The string "emoji" may appear in lines of the listing. Report each line where it does.

──────────────────────────────

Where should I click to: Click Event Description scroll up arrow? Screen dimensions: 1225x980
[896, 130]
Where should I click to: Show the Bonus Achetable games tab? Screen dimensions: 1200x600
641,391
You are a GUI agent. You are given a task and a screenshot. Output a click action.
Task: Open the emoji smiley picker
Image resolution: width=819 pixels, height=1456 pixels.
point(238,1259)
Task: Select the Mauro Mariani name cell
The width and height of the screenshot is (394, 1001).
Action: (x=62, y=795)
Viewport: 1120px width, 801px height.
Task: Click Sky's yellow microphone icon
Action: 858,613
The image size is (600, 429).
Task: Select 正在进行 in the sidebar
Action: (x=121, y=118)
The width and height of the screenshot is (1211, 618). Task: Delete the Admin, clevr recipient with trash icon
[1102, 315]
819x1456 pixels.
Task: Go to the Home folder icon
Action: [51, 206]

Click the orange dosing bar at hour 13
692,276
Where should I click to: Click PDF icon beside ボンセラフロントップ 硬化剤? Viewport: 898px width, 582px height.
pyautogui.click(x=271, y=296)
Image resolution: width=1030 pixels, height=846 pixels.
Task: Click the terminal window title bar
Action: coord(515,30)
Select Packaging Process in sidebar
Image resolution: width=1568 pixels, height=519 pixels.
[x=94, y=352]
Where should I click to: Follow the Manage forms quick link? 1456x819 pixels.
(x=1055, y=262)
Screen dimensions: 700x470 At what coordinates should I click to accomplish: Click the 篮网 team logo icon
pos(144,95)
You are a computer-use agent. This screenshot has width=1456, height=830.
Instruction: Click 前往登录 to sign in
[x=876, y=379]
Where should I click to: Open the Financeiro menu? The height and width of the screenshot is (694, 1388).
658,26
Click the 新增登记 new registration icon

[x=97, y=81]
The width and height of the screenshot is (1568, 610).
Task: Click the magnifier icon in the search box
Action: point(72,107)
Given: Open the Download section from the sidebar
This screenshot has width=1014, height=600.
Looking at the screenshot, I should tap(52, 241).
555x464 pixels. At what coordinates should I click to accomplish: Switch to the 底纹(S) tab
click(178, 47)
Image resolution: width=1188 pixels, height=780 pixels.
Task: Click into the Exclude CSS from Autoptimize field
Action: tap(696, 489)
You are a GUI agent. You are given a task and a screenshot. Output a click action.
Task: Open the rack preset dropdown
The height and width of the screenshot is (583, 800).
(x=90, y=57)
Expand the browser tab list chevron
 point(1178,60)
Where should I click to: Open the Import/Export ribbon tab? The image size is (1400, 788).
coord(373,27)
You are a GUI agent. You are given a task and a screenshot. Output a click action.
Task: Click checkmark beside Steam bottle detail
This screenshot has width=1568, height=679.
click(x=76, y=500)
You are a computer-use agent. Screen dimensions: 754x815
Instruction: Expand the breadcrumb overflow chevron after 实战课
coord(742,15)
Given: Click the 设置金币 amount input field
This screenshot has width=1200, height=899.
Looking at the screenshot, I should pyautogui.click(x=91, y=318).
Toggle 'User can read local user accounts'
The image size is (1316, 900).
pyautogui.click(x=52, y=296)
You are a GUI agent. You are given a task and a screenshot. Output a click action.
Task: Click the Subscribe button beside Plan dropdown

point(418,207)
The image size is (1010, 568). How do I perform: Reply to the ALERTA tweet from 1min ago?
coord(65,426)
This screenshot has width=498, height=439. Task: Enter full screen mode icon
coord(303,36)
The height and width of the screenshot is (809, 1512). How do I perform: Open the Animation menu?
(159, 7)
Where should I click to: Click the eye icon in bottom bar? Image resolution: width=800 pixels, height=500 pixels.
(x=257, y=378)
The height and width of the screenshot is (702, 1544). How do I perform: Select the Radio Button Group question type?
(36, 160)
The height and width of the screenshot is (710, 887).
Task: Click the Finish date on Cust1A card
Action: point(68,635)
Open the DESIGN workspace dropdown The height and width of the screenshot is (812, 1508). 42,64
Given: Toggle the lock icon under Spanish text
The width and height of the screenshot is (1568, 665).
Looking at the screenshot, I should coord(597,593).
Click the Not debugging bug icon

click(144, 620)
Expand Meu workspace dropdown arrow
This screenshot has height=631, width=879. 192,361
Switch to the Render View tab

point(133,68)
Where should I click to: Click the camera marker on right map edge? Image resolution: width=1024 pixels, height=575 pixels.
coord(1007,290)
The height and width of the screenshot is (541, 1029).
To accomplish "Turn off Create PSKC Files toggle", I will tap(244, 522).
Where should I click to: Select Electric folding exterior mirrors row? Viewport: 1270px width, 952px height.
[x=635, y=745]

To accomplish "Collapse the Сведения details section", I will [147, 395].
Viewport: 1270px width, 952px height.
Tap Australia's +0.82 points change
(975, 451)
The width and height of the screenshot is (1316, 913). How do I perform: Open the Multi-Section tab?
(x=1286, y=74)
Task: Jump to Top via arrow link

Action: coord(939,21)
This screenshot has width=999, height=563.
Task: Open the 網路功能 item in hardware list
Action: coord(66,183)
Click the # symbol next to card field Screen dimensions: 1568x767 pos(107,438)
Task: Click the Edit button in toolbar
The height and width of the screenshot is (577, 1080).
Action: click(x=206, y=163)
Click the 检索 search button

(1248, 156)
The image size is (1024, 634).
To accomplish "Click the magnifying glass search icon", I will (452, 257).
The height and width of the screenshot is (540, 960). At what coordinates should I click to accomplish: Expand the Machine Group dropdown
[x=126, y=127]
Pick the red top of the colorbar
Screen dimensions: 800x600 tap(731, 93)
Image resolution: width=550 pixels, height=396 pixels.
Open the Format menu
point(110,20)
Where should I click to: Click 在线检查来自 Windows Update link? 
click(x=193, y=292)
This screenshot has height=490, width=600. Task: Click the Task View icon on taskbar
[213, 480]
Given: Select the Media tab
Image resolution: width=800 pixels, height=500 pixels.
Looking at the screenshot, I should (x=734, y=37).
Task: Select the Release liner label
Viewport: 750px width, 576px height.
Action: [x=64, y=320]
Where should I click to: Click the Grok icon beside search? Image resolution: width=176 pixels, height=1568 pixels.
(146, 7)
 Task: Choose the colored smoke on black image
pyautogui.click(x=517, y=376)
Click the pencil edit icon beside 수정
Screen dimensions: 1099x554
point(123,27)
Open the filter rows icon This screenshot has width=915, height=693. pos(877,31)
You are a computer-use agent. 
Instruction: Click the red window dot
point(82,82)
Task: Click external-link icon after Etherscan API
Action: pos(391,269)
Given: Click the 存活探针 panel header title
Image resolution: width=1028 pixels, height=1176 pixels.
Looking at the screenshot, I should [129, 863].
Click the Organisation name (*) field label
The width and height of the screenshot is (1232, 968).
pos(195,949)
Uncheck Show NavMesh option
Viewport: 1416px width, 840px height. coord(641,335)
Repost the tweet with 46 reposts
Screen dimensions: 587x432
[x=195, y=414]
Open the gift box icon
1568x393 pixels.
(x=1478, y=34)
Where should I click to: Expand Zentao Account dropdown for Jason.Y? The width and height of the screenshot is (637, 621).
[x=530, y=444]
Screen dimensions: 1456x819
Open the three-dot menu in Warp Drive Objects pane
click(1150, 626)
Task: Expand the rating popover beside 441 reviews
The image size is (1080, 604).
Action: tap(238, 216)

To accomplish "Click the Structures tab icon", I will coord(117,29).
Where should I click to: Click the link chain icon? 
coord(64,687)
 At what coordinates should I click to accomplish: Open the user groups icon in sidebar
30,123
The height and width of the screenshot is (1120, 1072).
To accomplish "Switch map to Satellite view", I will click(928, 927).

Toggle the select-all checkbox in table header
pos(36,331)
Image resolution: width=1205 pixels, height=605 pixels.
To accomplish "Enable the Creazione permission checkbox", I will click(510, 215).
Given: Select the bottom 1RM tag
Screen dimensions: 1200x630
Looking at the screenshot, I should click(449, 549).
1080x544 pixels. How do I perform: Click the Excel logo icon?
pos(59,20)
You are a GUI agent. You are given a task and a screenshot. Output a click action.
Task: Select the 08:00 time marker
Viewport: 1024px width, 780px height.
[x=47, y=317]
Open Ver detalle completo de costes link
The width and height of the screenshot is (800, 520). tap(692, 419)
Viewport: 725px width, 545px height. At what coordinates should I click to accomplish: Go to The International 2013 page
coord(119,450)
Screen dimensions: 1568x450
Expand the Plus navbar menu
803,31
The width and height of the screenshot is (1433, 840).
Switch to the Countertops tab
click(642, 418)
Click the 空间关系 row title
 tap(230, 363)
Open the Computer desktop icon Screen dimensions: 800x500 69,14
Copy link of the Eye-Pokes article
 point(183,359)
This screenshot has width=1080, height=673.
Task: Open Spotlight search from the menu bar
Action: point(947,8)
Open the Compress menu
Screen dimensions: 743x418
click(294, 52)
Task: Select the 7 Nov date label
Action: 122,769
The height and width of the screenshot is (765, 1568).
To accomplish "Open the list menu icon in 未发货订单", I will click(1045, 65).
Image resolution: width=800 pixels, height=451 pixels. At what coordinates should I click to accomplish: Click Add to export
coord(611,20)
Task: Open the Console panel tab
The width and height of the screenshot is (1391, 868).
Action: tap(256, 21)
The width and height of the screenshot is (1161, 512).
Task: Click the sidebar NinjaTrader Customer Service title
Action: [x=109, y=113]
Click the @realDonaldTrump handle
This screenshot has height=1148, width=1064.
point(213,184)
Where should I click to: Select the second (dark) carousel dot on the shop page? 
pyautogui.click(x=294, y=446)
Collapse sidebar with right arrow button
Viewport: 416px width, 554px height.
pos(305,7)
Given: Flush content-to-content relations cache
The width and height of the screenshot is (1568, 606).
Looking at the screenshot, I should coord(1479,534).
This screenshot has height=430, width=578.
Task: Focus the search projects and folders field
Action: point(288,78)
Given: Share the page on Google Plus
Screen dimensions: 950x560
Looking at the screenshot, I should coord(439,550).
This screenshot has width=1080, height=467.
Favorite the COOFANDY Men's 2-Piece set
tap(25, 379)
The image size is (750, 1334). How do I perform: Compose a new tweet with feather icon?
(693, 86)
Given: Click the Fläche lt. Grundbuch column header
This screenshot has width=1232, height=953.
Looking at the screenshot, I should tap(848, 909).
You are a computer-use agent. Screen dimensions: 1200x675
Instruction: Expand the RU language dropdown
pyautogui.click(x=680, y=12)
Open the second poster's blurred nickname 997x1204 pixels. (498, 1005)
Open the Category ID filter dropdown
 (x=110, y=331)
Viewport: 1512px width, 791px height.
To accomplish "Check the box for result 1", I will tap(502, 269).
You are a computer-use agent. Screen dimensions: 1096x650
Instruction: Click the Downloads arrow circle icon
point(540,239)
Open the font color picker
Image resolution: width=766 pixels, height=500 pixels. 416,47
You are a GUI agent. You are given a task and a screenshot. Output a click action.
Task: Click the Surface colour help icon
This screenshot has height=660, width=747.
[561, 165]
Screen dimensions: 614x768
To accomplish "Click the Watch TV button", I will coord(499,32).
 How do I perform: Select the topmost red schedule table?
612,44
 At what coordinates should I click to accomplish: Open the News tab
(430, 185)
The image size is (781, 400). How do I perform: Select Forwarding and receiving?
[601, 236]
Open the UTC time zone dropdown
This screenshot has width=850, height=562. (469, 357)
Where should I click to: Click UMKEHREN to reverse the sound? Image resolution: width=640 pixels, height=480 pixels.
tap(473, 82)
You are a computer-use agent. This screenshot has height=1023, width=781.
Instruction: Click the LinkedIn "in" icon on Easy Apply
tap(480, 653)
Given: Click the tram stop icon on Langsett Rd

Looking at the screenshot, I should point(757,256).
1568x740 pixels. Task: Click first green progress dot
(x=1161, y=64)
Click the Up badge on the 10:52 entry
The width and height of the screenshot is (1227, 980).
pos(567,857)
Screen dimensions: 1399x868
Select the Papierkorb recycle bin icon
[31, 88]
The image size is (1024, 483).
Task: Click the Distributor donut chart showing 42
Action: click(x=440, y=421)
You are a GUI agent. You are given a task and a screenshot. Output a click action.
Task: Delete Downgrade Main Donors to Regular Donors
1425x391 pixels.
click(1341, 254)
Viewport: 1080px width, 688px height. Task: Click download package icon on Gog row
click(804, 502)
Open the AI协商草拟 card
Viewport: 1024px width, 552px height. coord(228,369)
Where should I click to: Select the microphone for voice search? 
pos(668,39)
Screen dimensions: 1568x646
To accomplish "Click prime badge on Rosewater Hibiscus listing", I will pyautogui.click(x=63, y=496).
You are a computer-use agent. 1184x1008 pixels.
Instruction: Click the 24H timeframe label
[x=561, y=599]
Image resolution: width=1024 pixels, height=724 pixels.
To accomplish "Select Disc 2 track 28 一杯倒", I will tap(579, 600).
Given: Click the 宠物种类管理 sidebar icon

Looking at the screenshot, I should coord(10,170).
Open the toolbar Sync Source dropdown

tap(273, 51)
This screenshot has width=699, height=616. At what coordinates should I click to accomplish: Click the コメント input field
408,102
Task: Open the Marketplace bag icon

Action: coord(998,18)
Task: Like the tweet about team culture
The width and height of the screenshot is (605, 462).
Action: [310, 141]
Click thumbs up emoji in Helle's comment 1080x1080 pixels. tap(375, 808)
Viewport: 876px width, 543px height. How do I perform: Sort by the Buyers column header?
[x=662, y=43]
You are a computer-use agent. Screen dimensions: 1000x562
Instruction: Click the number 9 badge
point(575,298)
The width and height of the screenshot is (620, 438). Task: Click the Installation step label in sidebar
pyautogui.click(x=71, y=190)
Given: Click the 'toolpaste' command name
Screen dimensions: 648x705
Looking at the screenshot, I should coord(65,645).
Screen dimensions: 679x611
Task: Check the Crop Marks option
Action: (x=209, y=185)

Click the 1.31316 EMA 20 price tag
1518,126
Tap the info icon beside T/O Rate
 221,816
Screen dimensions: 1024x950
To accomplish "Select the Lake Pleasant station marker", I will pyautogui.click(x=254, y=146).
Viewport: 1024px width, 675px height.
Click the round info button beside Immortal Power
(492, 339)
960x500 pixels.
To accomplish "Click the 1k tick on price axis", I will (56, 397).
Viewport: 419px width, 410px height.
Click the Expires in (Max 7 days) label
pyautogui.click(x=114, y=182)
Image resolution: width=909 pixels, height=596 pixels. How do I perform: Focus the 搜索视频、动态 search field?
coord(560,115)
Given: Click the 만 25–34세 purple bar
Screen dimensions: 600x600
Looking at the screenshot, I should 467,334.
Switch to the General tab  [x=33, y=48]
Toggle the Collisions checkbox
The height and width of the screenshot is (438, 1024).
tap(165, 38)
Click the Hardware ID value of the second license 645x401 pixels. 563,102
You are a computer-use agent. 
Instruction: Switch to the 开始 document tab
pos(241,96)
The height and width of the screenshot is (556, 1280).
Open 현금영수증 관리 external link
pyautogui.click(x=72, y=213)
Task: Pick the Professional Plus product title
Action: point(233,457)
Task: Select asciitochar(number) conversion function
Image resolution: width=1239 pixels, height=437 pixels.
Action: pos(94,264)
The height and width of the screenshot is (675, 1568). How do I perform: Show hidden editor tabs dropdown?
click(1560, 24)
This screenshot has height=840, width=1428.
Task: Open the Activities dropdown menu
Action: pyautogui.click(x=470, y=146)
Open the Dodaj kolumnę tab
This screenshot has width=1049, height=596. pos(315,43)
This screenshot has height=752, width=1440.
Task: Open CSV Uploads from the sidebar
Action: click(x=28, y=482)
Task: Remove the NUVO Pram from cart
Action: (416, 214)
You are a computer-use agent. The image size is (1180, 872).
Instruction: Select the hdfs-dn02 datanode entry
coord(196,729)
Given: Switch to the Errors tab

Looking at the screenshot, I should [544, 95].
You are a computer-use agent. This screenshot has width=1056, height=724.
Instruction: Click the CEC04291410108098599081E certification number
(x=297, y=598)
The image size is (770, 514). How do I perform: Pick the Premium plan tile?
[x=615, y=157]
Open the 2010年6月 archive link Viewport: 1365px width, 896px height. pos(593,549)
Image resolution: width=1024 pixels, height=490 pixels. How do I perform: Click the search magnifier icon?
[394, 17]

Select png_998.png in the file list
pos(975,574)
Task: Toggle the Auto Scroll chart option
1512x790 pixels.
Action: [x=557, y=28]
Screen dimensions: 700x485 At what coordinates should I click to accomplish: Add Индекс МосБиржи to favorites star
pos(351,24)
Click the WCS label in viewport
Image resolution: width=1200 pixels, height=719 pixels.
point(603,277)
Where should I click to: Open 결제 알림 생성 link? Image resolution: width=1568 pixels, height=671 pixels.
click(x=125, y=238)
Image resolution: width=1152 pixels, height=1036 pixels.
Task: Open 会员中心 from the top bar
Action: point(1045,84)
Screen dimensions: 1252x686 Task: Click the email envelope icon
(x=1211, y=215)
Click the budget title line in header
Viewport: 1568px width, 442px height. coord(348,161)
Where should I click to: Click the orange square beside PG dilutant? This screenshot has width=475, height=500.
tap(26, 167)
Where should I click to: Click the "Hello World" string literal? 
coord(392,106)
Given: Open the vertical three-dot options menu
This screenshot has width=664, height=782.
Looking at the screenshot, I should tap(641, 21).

──────────────────────────────

* Task result:
Task: Open the emoji smiley picker
Click thumbs up emoji in Helle's comment 1080x1080 pixels. tap(375, 808)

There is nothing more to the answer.